— Problem to work on —
Resume the passage below on Indian cultures and languages, picking up after its final sentence. The listing that follows the passage is not part of it.

— Selected passage —
We were well coached by our excursion’s leadership on the art of collecting. Yet, one should be cautioned on the potential surprise awaiting after returning home. Not only would there be a fine collection of Kachina Dolls and such, but the Master Card and Visa bill would soon haunt those urges to re-create the Goldwater collection.
I was particularly interested in the differences and similarities as to cultures, traditions and, especially, languages. Tewa, Tawa, and Towa language, for example,, would be discovered in different places along out route. Again, suggesting how these different Indian groups evolved. Seemingly, and not to oversimplify, they were once part of one people perhaps twenty thousand years ago.
Later separating they formed different languages. Still later forces (such as mesoamerican and other Indian groups) caused re-intermingling and that of the various languages as well. However, knowing the Indian way of striving for harmony in that all things flow in the breath of life (Po-Wa-Ha), it becomes less confusing considering all these major and minor transformations that took place over the past ten to twenty thousand years. It should be noted that most have occurred since 900 A. D. where the transformations have been exponential.

— Information provided —
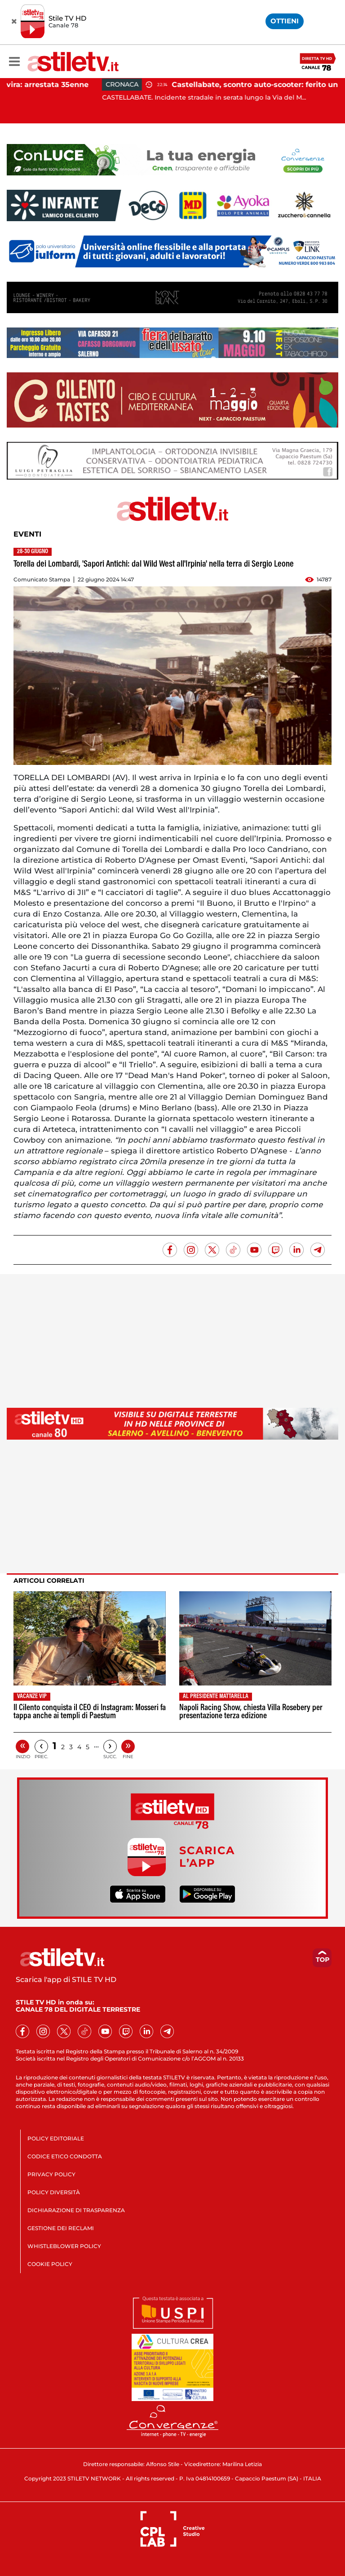 The width and height of the screenshot is (345, 2576). I want to click on OTTIENI, so click(284, 21).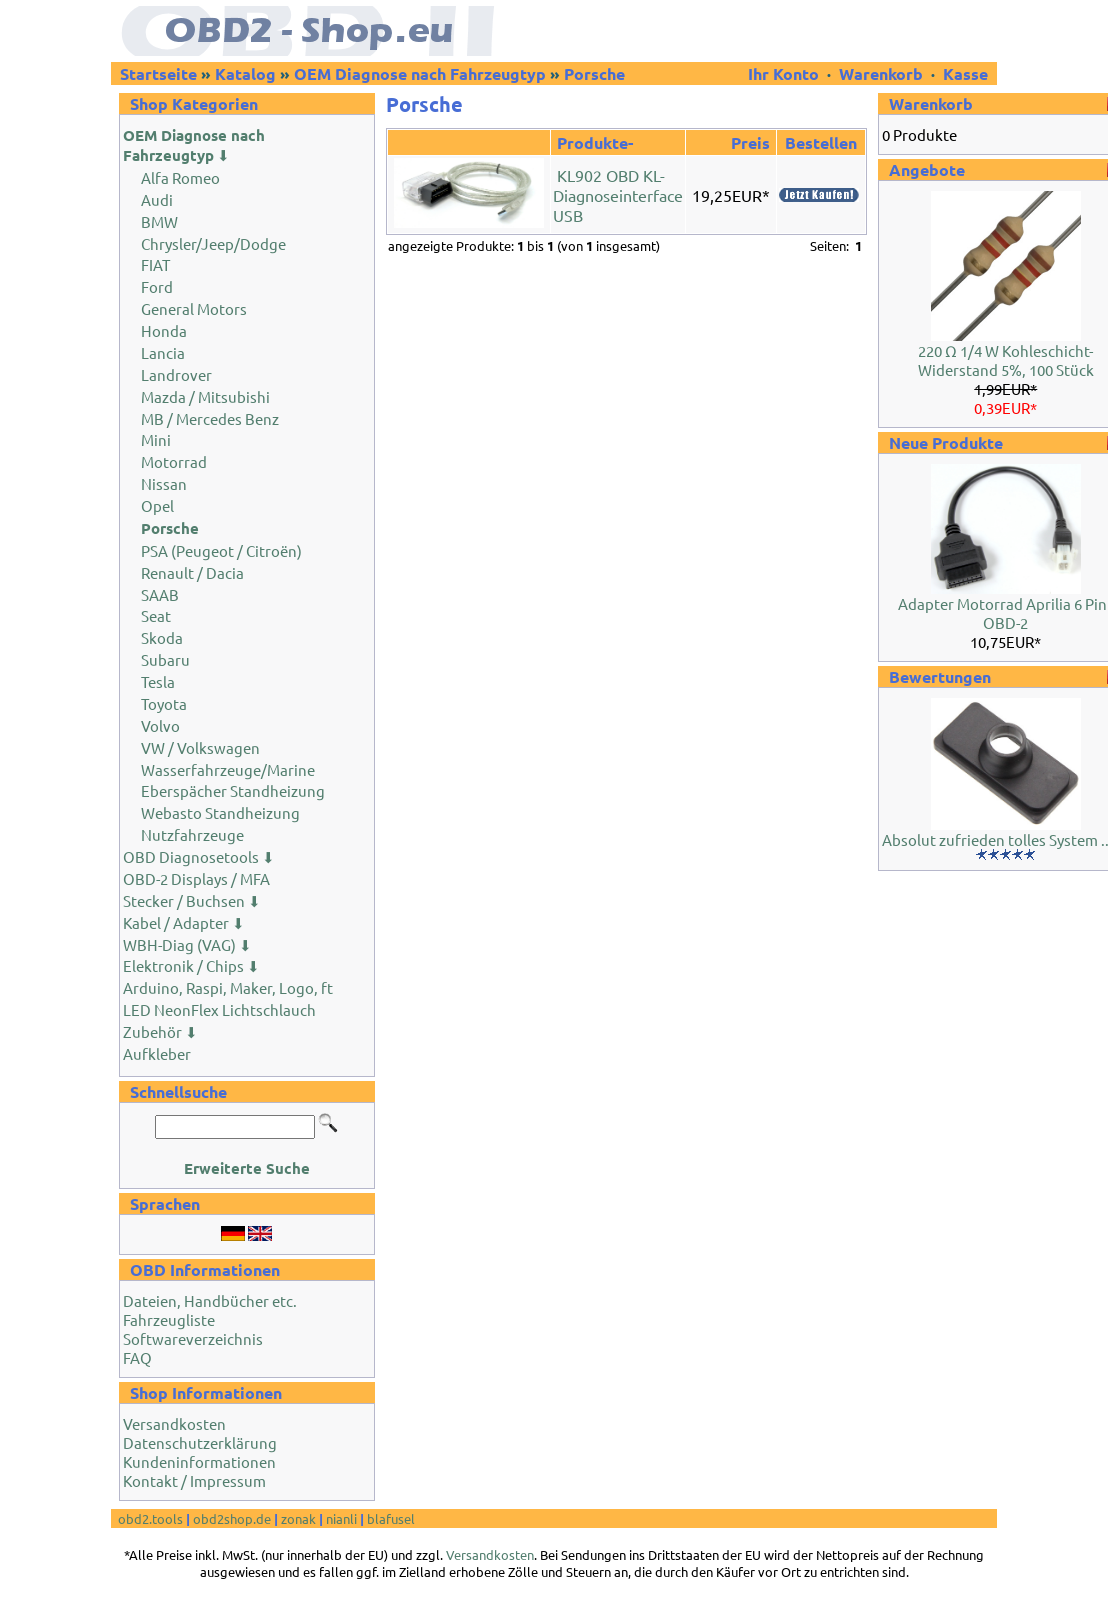  Describe the element at coordinates (174, 1423) in the screenshot. I see `Versandkosten` at that location.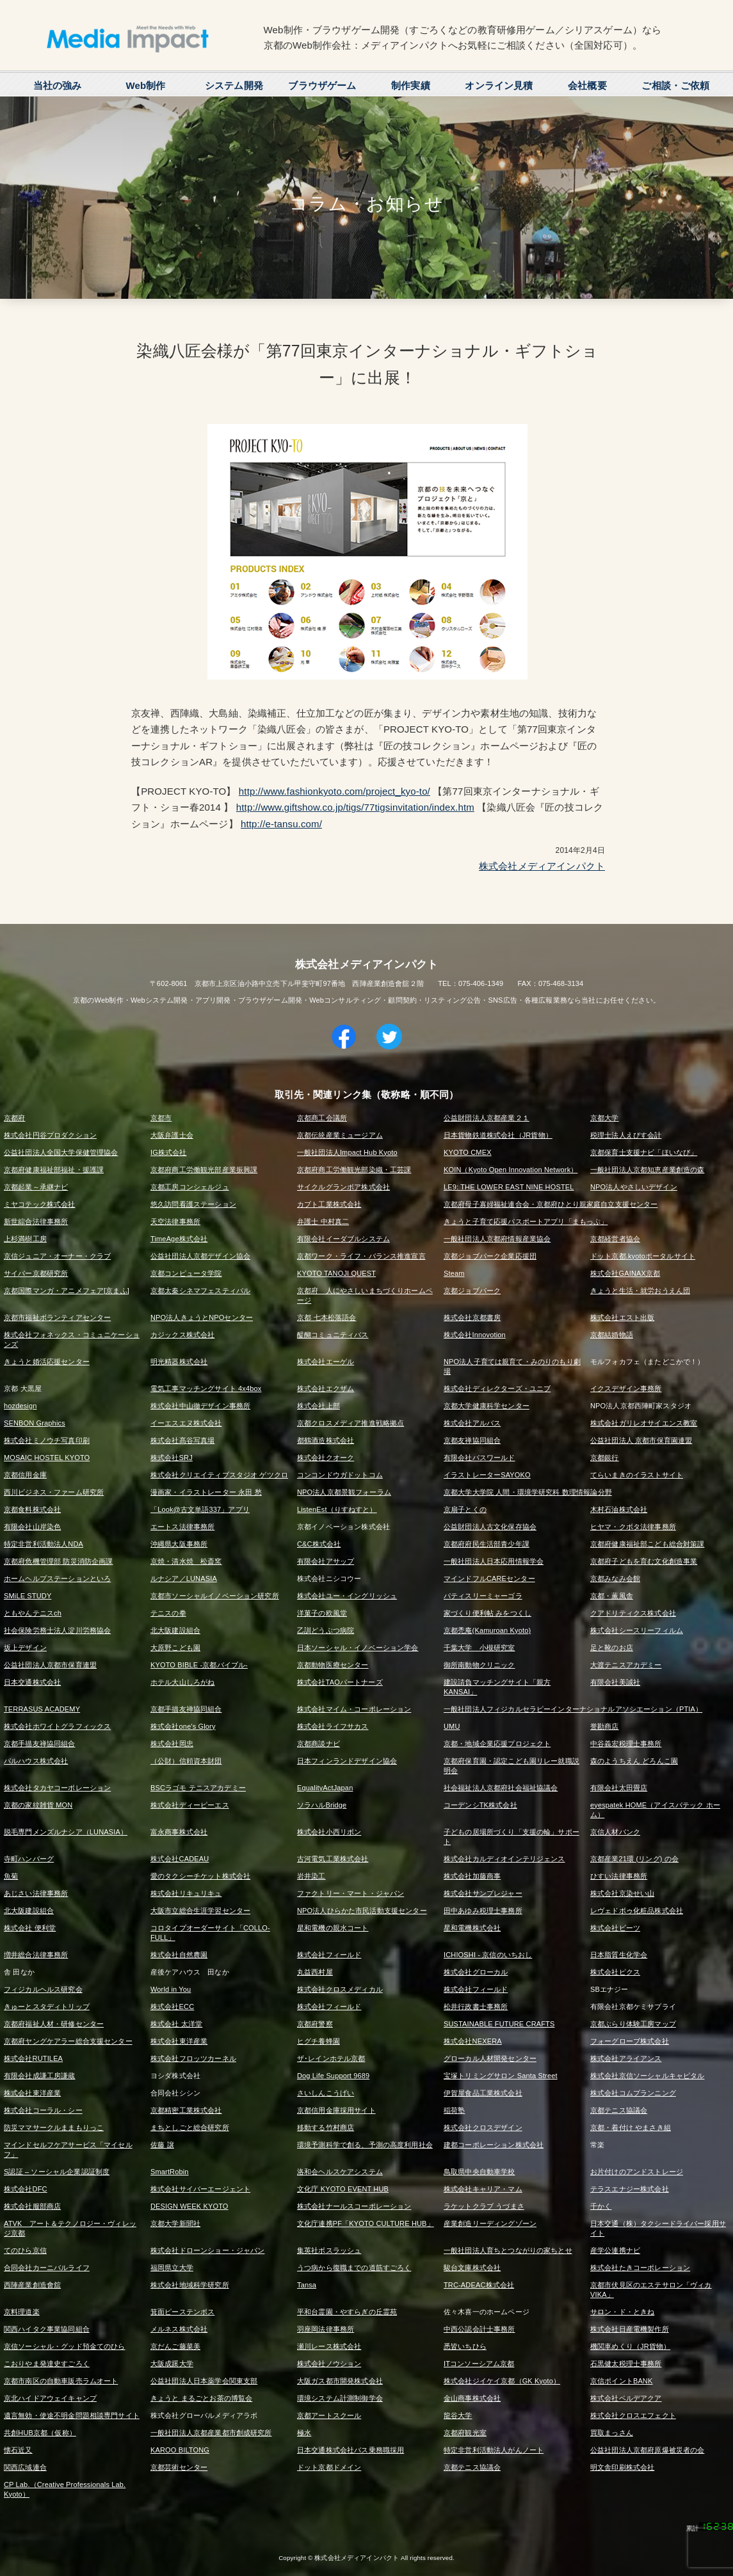 The image size is (733, 2576). I want to click on 都鶴酒造株式会社, so click(325, 1440).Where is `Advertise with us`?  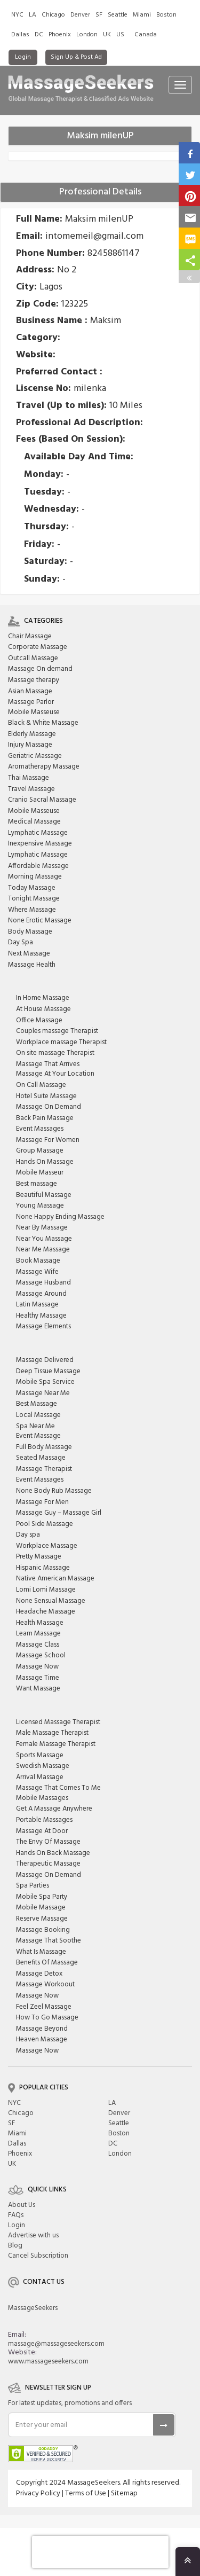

— Result of this exercise —
Consider my grandmother’s lifetime, where she lived in a Soddy in what is now Nebraska, traveling by horse or ox-drawn wagon to seeing her first automobile then airplane. Before her passing in 1979 she watched the Lunar landing. That, my friends, is exponentially graphic!
My own father rode a stage coach at a young age and saw a similar change in our country’s demographics. His story is mentioned in The Walker Bunch – Parts One and Two. My grandmother’s story is in the Prologue.
The technological advancements in a short hundred years have been nothing short of phenomenal. This should help us lessen the confusion and disagreement over the controversy on Indian evolution.
Next, we were to lunch on Navajo tacos at a fine little restaurant near Canyon de Chelly, a place Cheryl and I would travel to again and again.
With a “new air” about us we then traveled a short way to view the White House ruins, a cliff dwelling across and below our point of observation. With not enough time to hike down and across the valley floor to the runis, we put this on our list for a return trip along with the Hubbell Trading Post, another historical spot missed for lack of time.
Fromt the White House ruins and a brief stop at the visitors center, we traveled on towards Monument Valley and our over night stop at Gouldings Lodge.
Beginning our third day, June 17th, we traced John Wayne’s footsteps along with those of director, John Ford as we viewed a magnificent sight and another case of monumental soil erosion second only to the Grand Canyon. Amateur photography was an un-commanded reaction to nature’s beauty.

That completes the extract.